Pese a esto, sin embargo, los casos más extremos —Grecia, Portugal e Irlanda— siguen excluidos de los mercados de capital privado. Por lo tanto, han dependido de una serie de programas de préstamo
ad hoc
, establecidos por una «troika» compuesta por los gobiernos europeos más fuertes, el BCE y el Fondo Monetario Internacional. Por desgracia, la troika siempre ha proporcionado el dinero en cantidad insuficiente y sin la celeridad necesaria. Además, a cambio de estos préstamos de emergencia, los países deficitarios se han visto obligados a imponer programas de recorte de gastos inmediatos y draconianos, además de subidas de los impuestos. En consecuencia, estos programas los empujan a pozos aún más hondos y siguen siendo demasiado escasos aun en términos exclusivamente presupuestarios, ya que las economías en recesión también sufren la caída de los ingresos tributarios.

Mientras tanto, no se ha hecho nada para ofrecer un entorno en el que los países deficitarios encuentren una vía razonable para recuperar su competitividad. Mientras los países con déficit se ven forzados a adoptar medidas de austeridad salvajes, los países con superávit se han metido por su cuenta en programas de austeridad, lo cual socava las esperanzas de un crecimiento de las exportaciones. Y en lugar de admitir que la inflación tiene que ser un poco más alta, el Banco Central Europeo subió los tipos de interés en la primera mitad de 2011, para responder a una amenaza de inflación que solo existía en su imaginación. (Más adelante dio marcha atrás al incremento de los tipos, pero para entonces ya se había hecho mucho daño.)
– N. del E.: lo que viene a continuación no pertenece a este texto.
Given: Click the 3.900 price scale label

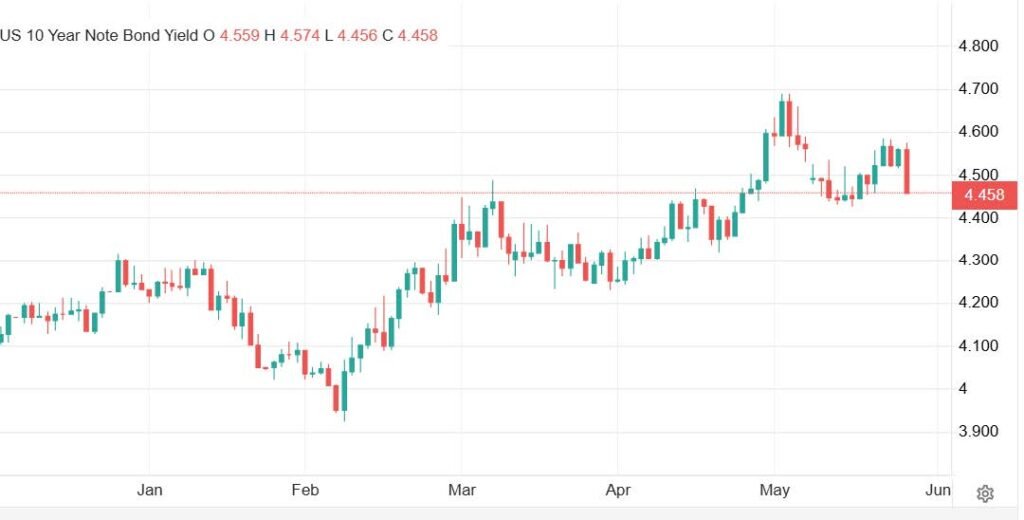Looking at the screenshot, I should pos(978,431).
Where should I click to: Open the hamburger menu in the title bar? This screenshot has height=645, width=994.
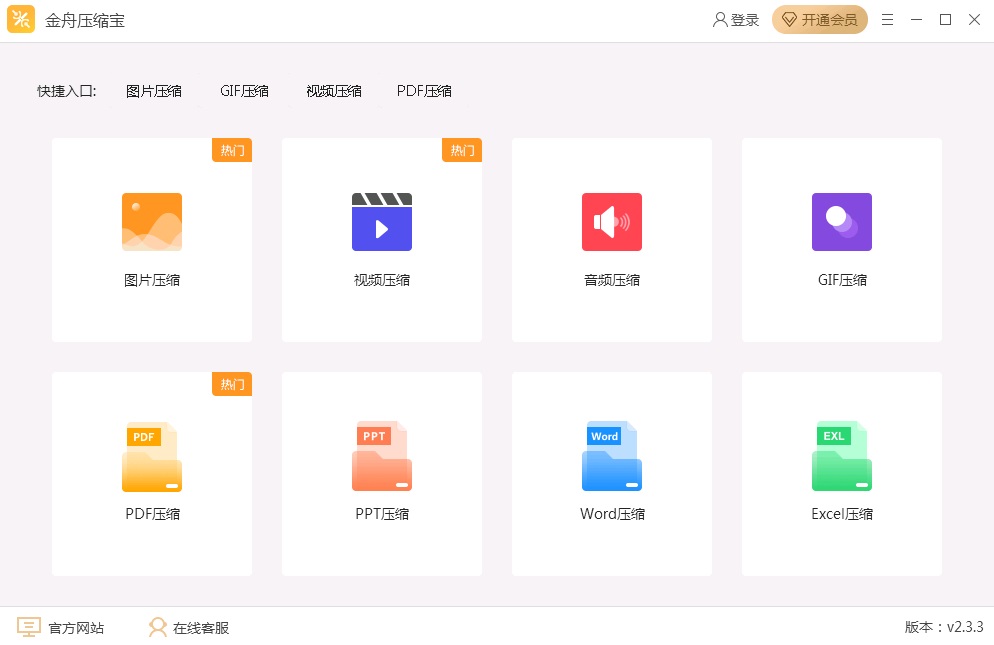(x=887, y=19)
¿Por qué Europa ha respondido tan mal a su crisis? Ya he apuntado parte de la respuesta: muchos dirigentes del continente parecen decididos a «helenizar» el cuento y creer que quienes atraviesan dificultades —no solo Grecia— han llegado ahí por culpa de la irresponsabilidad fiscal. Y, con esta premisa falsa, se busca un remedio falso: si el problema era el despilfarro fiscal, la rectitud fiscal debería ser la solución. Se presenta la economía como una obra moral, pero con otra vuelta de tuerca: en realidad, los pecados por los que se pena jamás tuvieron lugar.